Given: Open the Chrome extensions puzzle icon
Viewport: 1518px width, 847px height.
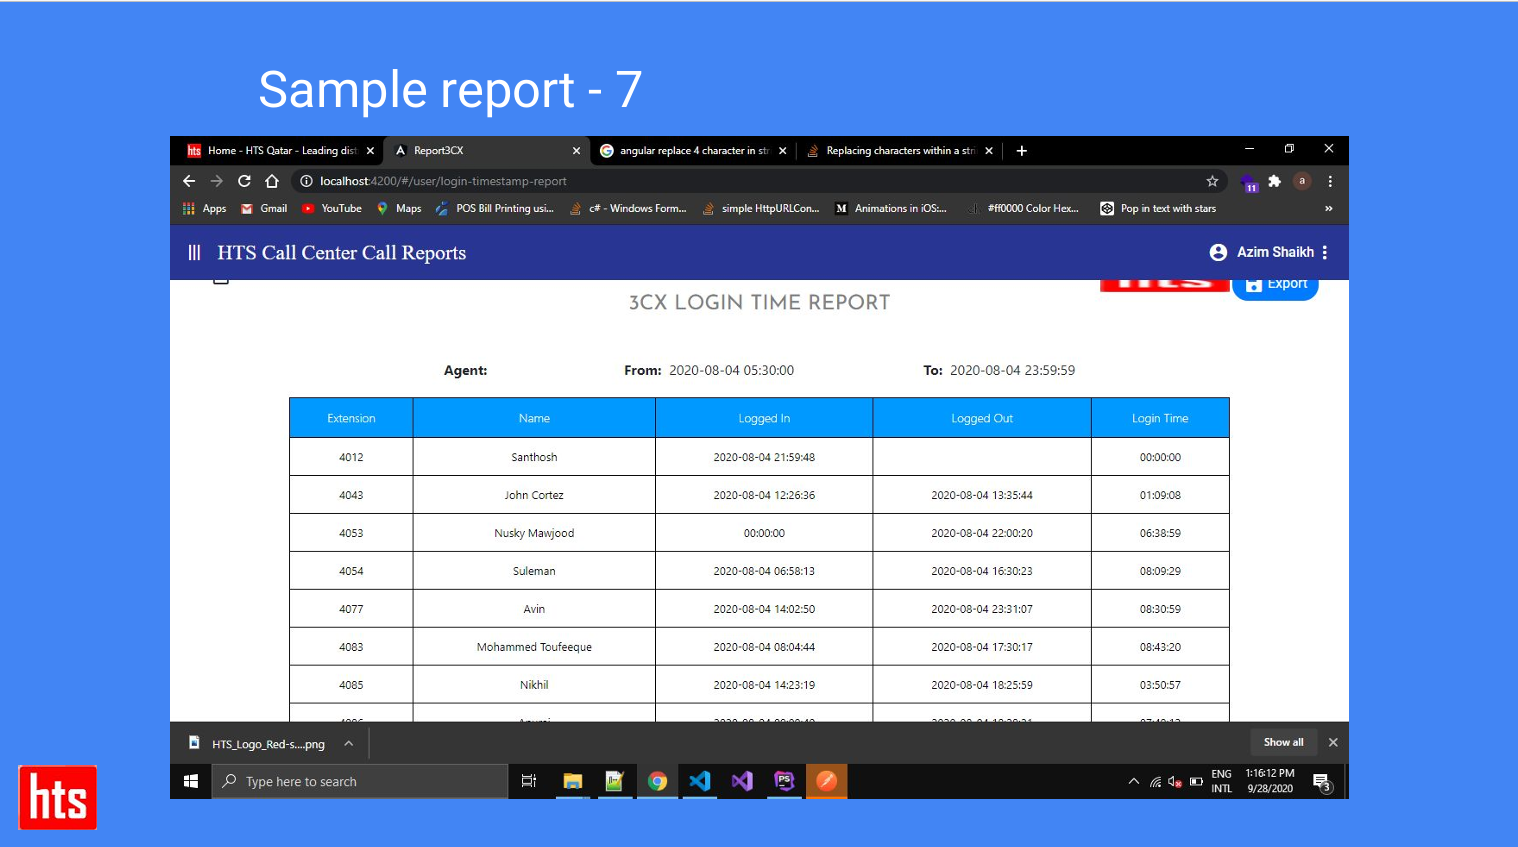Looking at the screenshot, I should (1274, 181).
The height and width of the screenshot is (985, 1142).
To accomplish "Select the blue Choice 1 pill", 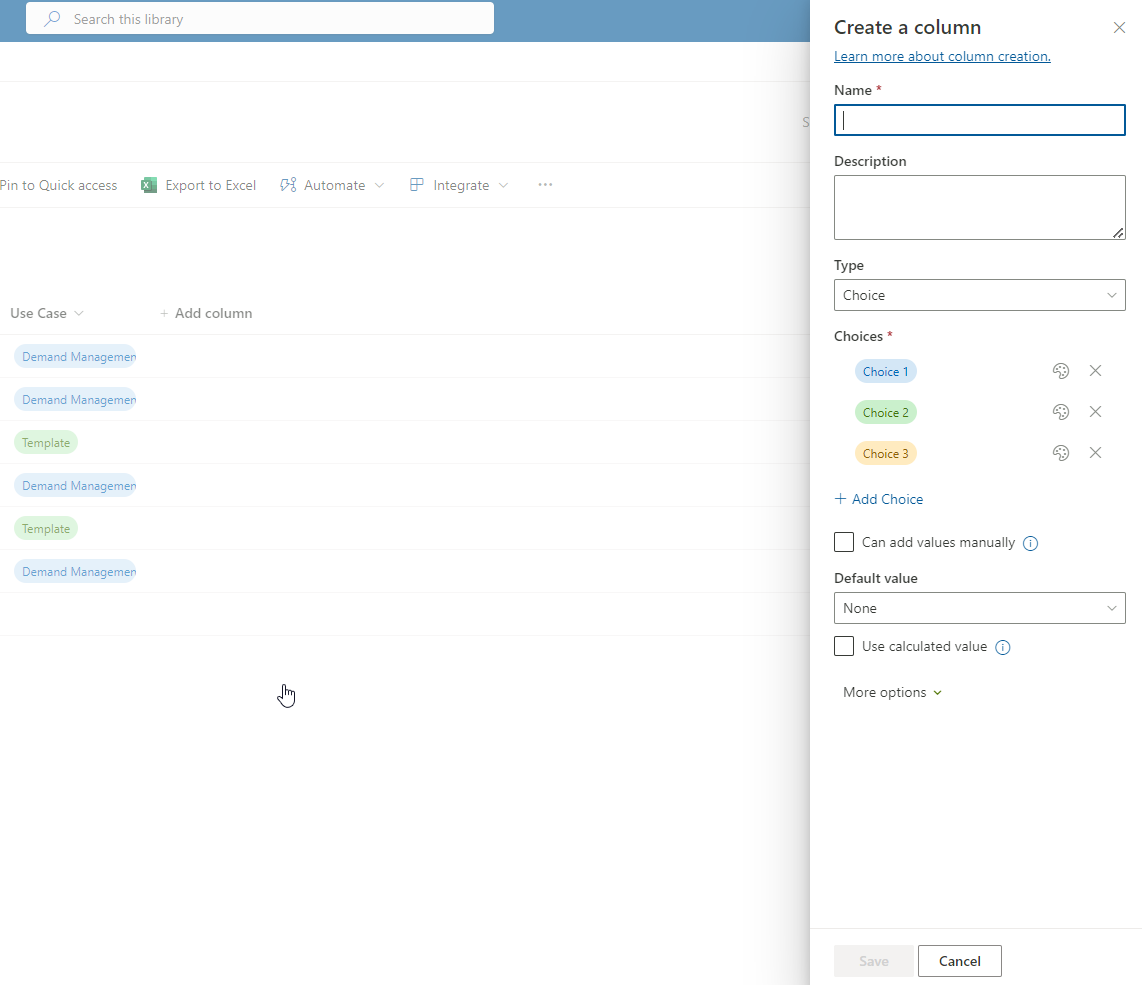I will (x=885, y=371).
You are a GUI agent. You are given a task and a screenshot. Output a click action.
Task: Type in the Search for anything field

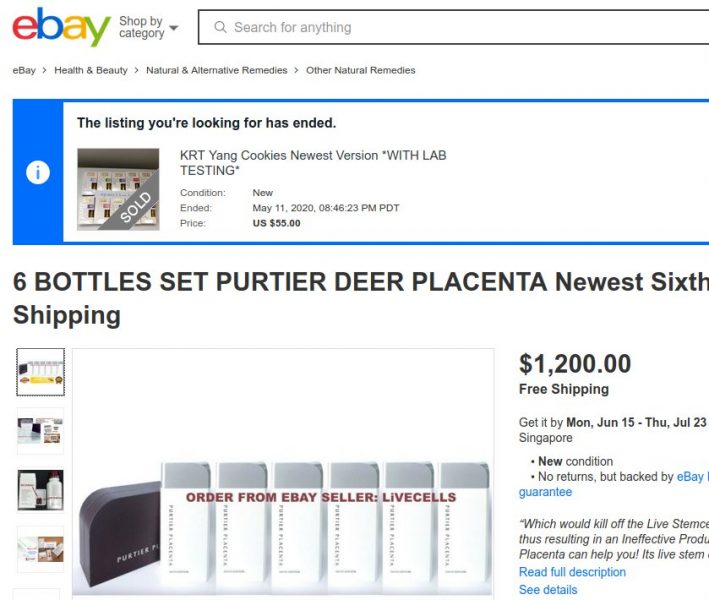450,27
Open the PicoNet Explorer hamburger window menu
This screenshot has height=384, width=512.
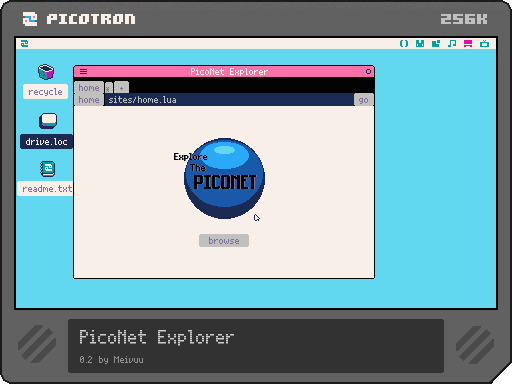tap(83, 71)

——————

- _Exercise details_:
Retyping is limited to the line with "Open the PicoNet" and the lines after it in the material above; give them exactly and leave out the pictures.

- _Result for this task_:
Open the PicoNet Explorer hamburger window menu
This screenshot has height=384, width=512.
tap(83, 71)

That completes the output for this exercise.